- What the task requires:
Give the entries below again exactly. Their pictures are not needed.

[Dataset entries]
──────────

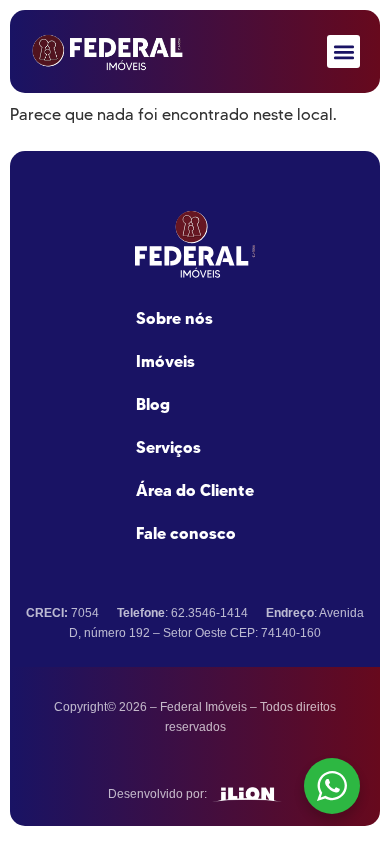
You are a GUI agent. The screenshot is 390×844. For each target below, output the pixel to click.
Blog (153, 404)
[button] (343, 51)
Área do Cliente (195, 490)
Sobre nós (174, 318)
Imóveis (165, 361)
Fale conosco (186, 533)
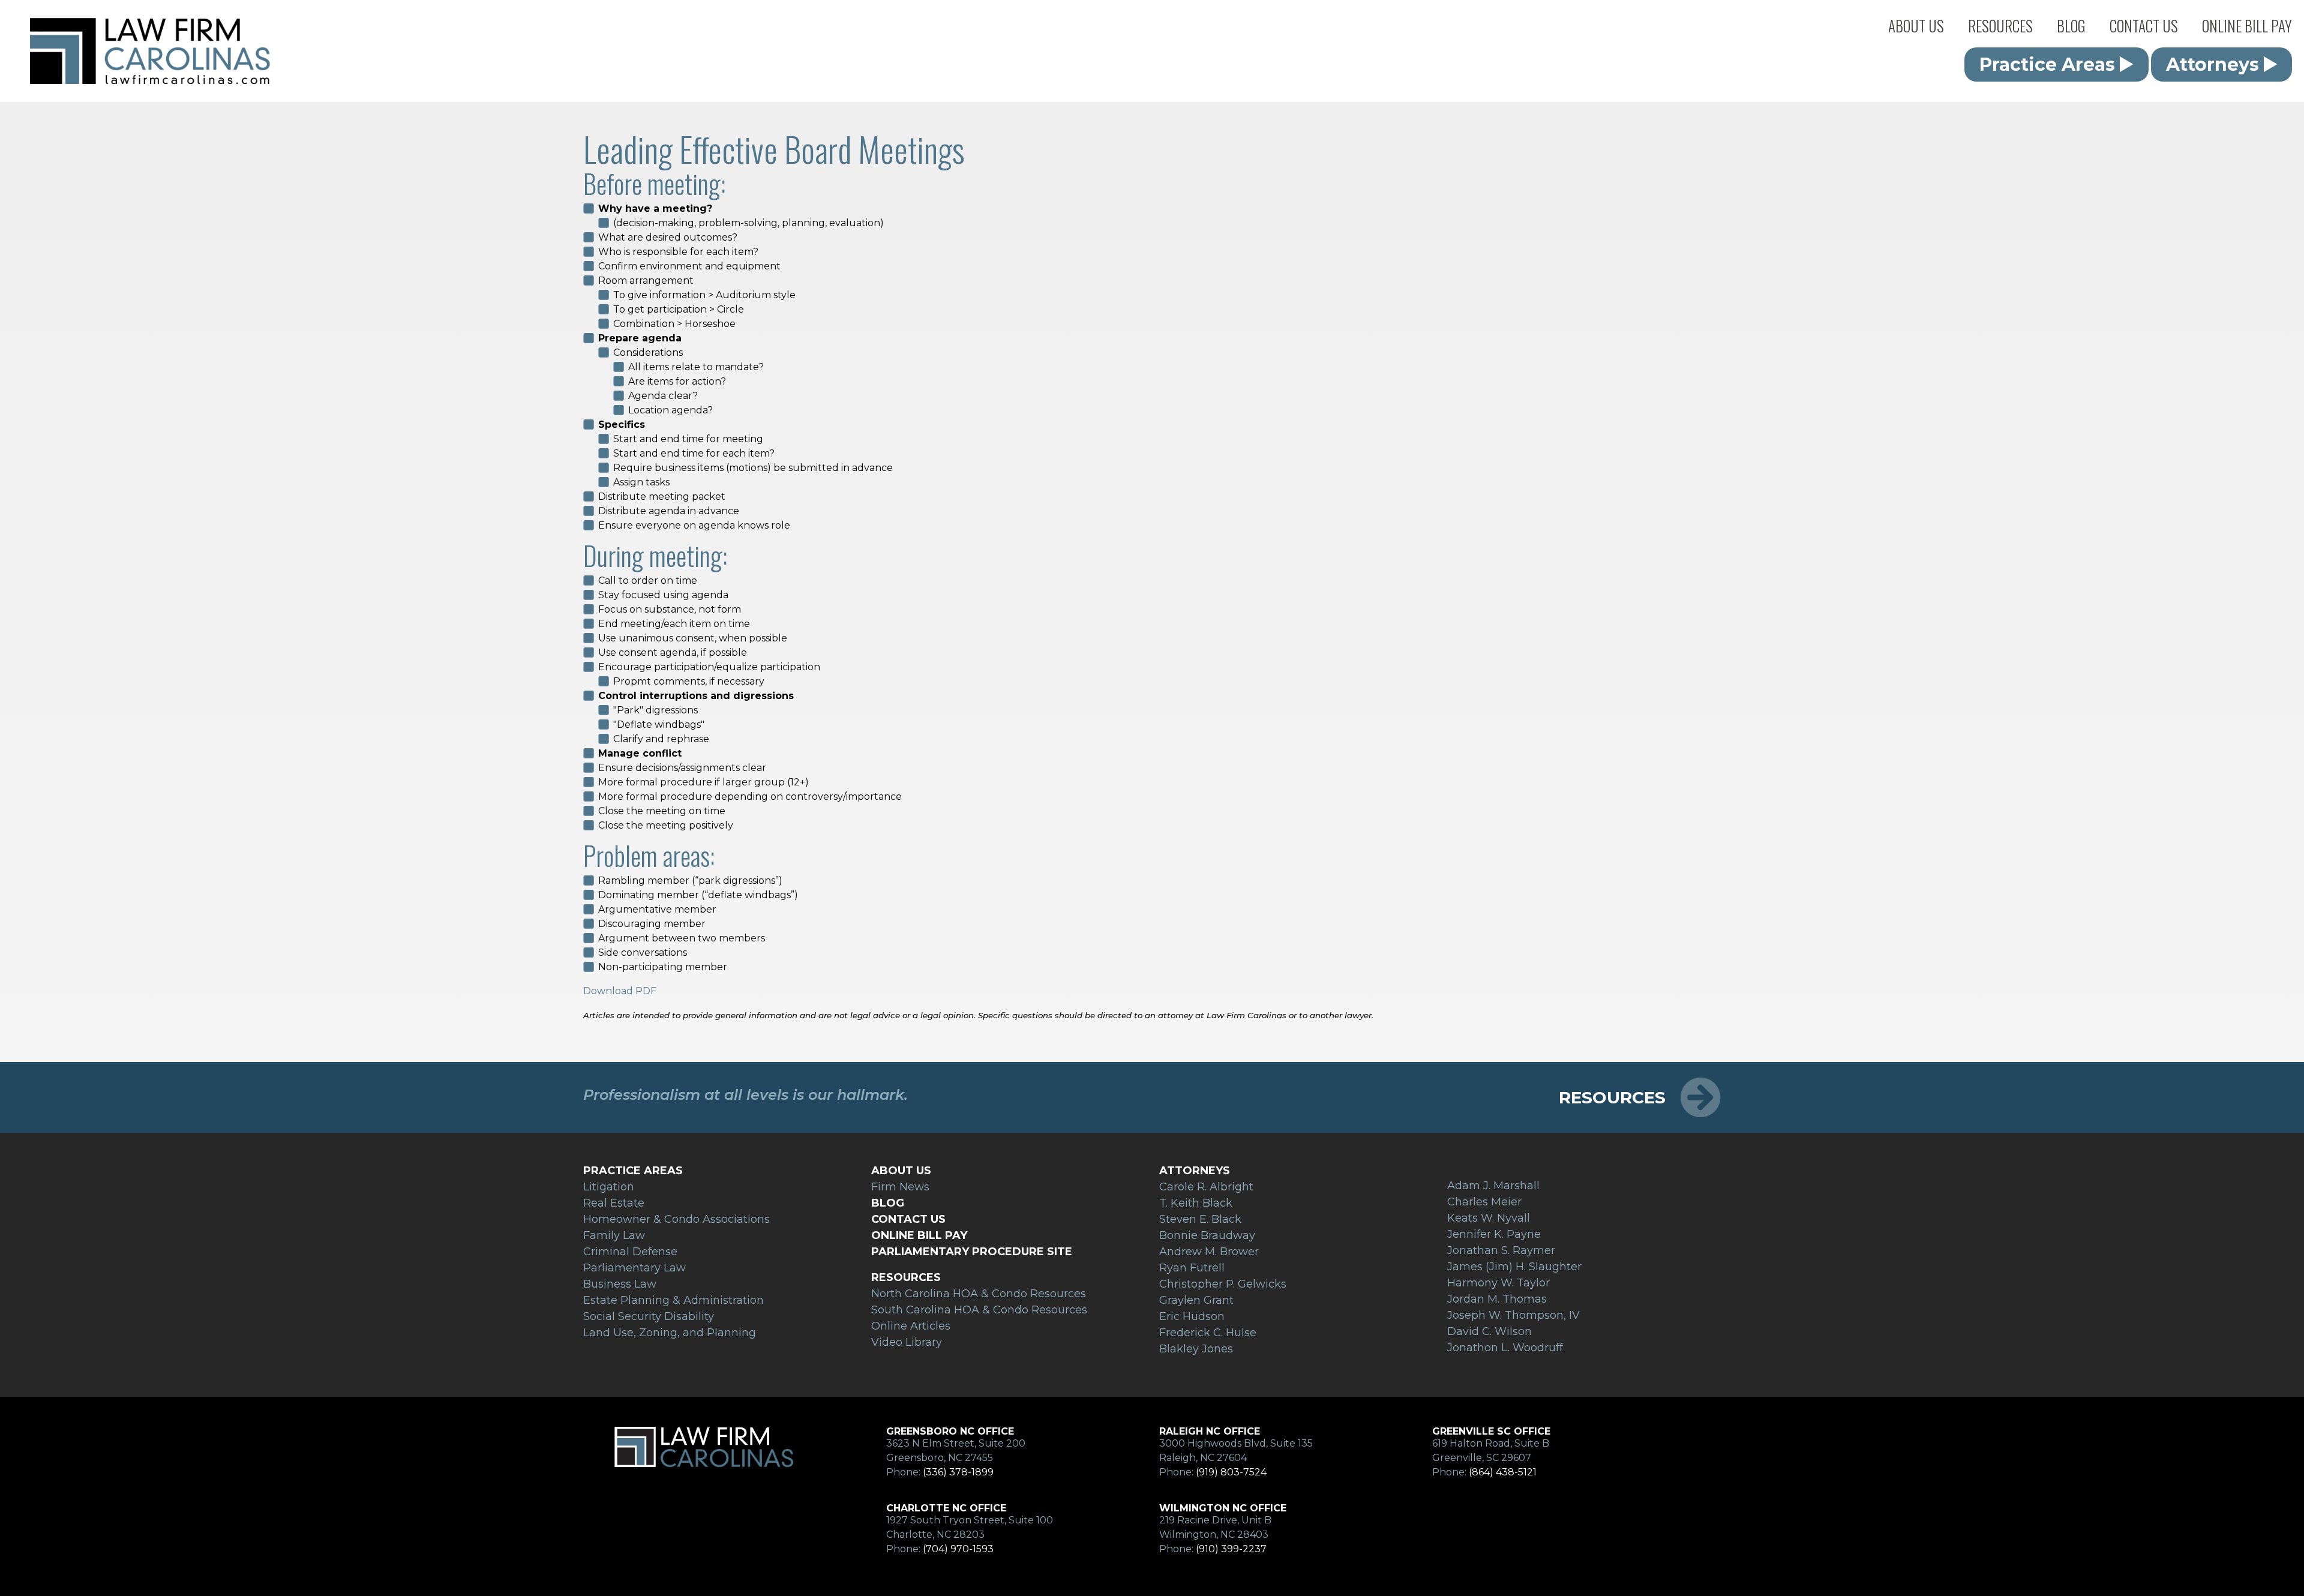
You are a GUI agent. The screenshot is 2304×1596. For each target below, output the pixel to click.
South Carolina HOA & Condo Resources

──────────

- Result:
You are a GUI agent. The screenshot is 390×844. For each target below, output the pixel to click.
Blog (153, 404)
[button] (343, 51)
Área do Cliente (195, 490)
Sobre nós (174, 318)
Imóveis (165, 361)
Fale conosco (186, 533)
You are a GUI agent. The screenshot is 2304×1596. For each target below, output the pixel to click.
South Carolina HOA & Condo Resources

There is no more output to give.